§ Source excerpt:
::::::

It took place in a corner of the Performing Garage, lasted an hour, and was mesmerizingly inscrutable. Time slowed to a crawl. I remember Eiko—twenty-something and as delicately beautiful as a woman of old Edo in an Ukioye wood-block print—seated on the floor, her slender arms probing the air like tendrils seeking light, or seaweed drifting in oceanic currents. Gradually, balancing on her tailbone, she began to move her legs in the same way, her toes like separate little creatures. I remember Koma emptying sacks of potatoes on the floor. When they performed in New York the following year and every year thereafter—eventually settling in this city—I made sure to be there.

Almost 40 years have passed since the two met at Hijikata’s studio—a couple of young people who’d been involved in the student uprisings of the 1960s and suddenly thought the new, intense form of dance might be worth investigating. This spring, at Danspace, they’re inaugurating their “Retrospective Project,” which will culminate in 2012. The program is flexible. At Saint Mark’s, the audience is shown a fine video, Dancing in Water: The Making of River (camera by David Geary, Nuria Olive-Belles, and Douglas Rosenberg); excerpts from White Dance; and the new Raven.

Seeing one of Eiko and Koma’s first works on the same program with their latest, I realize that even a 25-minute excerpt from White Dance has more elements, more changes, than their later pieces. The music is “found” and Western: the medieval “Agincourt Carol” and a Bach harpsichord concerto. Traces of their experiences in the 1970s with German modern dance crop up—once, Koma runs and jumps; once Eiko lifts a leg to the side and holds it there for a second. They speak, cry out. Koma kicks Eiko and makes her collapse. He crashes to the floor, landing on his knees. Yet the piece—with its slow passages, its earthiness, and its primal imagery—contains the seeds of their later, pared-down dances. All the duets they’ve done since then have resonated with the poem printed in the program for White Dance. The poet, Mitsuharu Kaneko, spoke of an earth so “dim and quiet/That even dewdrops could be heard dropping/Onto the bed of grass from the twigs below.”

Almost all their dances take place in a particular landscape, which then influences everything they do. The titles are often clues to the pair’s single-mindedness: Grain, Thirst, Tree, Land, River, Snow. . . . In works like these, they merge with their environment, often struggling to find their way to one another, like blind animals clumsily seeking to mate, or beleaguered humans trying to prop each other up or reach a new place. They move in such tiny increments that, watching them, you can seldom predict the destination of a particular gesture; your own breathing slows down. Some unknown hunger or thirst seems to propel them. Whether they perform onstage or out of doors, we see them buried in earth, emerging from leaves, tangling with driftwood in watery currents.

::::::

§ Records shown:
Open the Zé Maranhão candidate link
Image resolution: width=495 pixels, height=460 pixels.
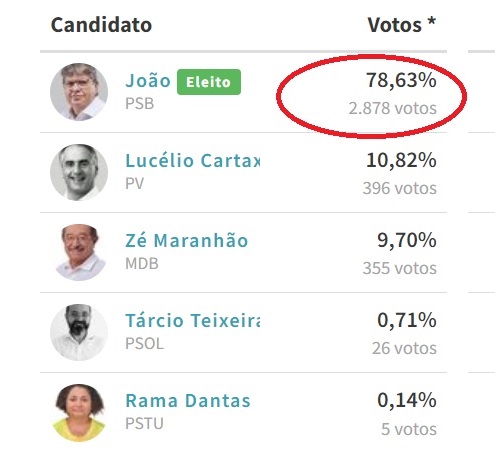click(x=187, y=240)
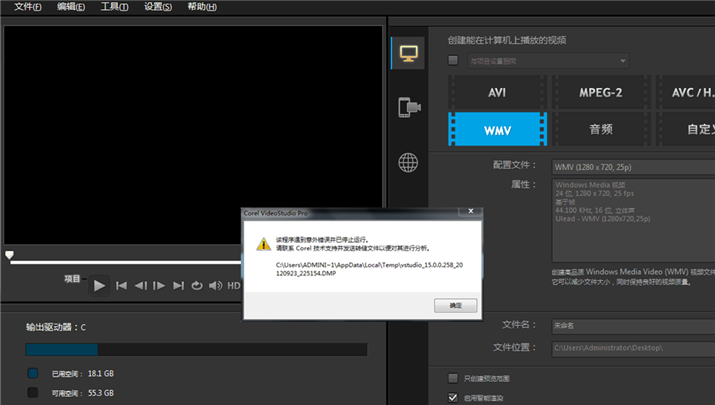Step to the next frame
715x405 pixels.
(x=159, y=286)
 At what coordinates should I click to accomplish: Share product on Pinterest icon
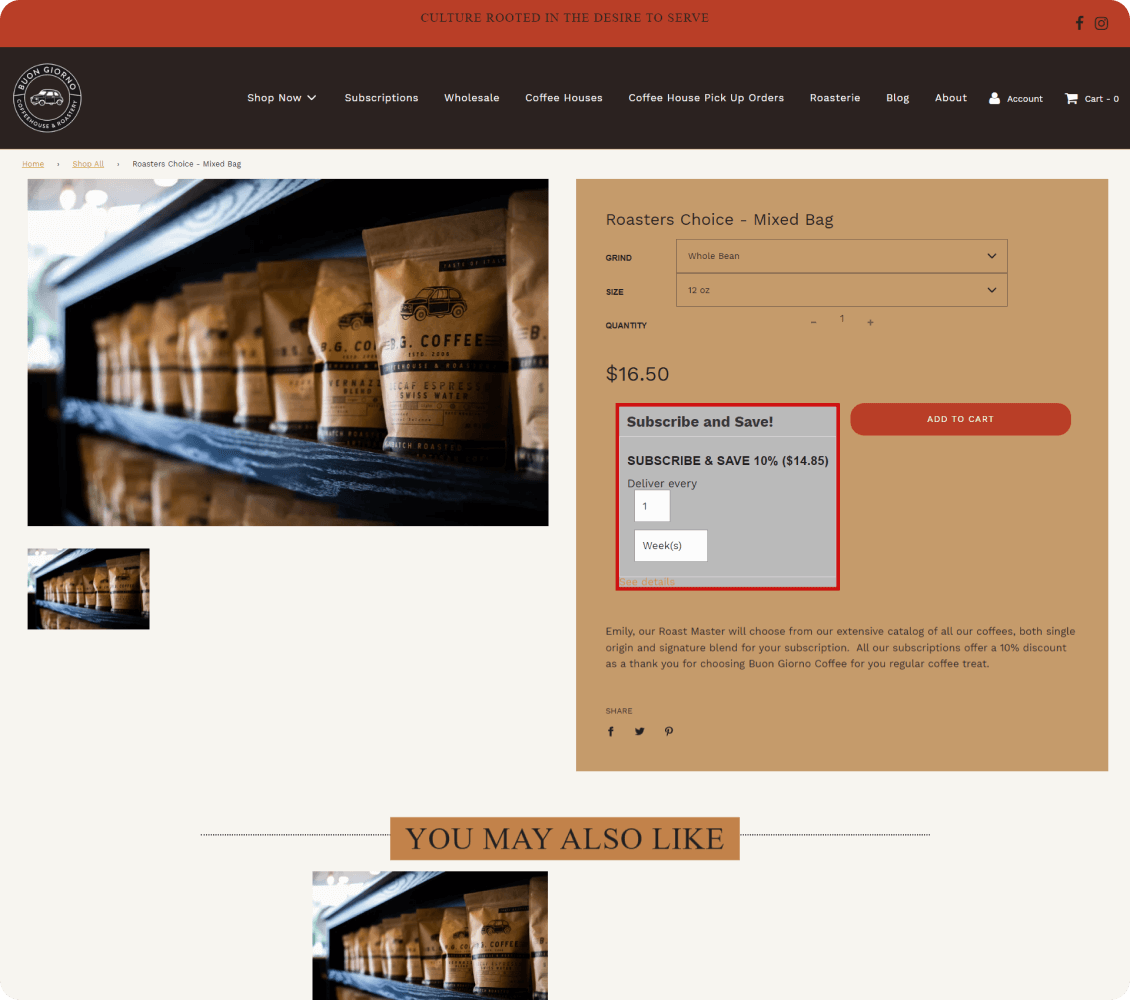[x=669, y=731]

::::::

§ Prompt 1: From the Eiko and Koma review, list every person credited with the camera work on the video shown at Saint Mark's.
§ Prompt 2: Please copy word for word the passage of the Eiko and Koma review that runs from "Almost 40 years" up to and including "the new Raven.".

§ Full output 1:
David Geary
Nuria Olive-Belles
Douglas Rosenberg

§ Full output 2:
Almost 40 years have passed since the two met at Hijikata’s studio—a couple of young people who’d been involved in the student uprisings of the 1960s and suddenly thought the new, intense form of dance might be worth investigating. This spring, at Danspace, they’re inaugurating their “Retrospective Project,” which will culminate in 2012. The program is flexible. At Saint Mark’s, the audience is shown a fine video, Dancing in Water: The Making of River (camera by David Geary, Nuria Olive-Belles, and Douglas Rosenberg); excerpts from White Dance; and the new Raven.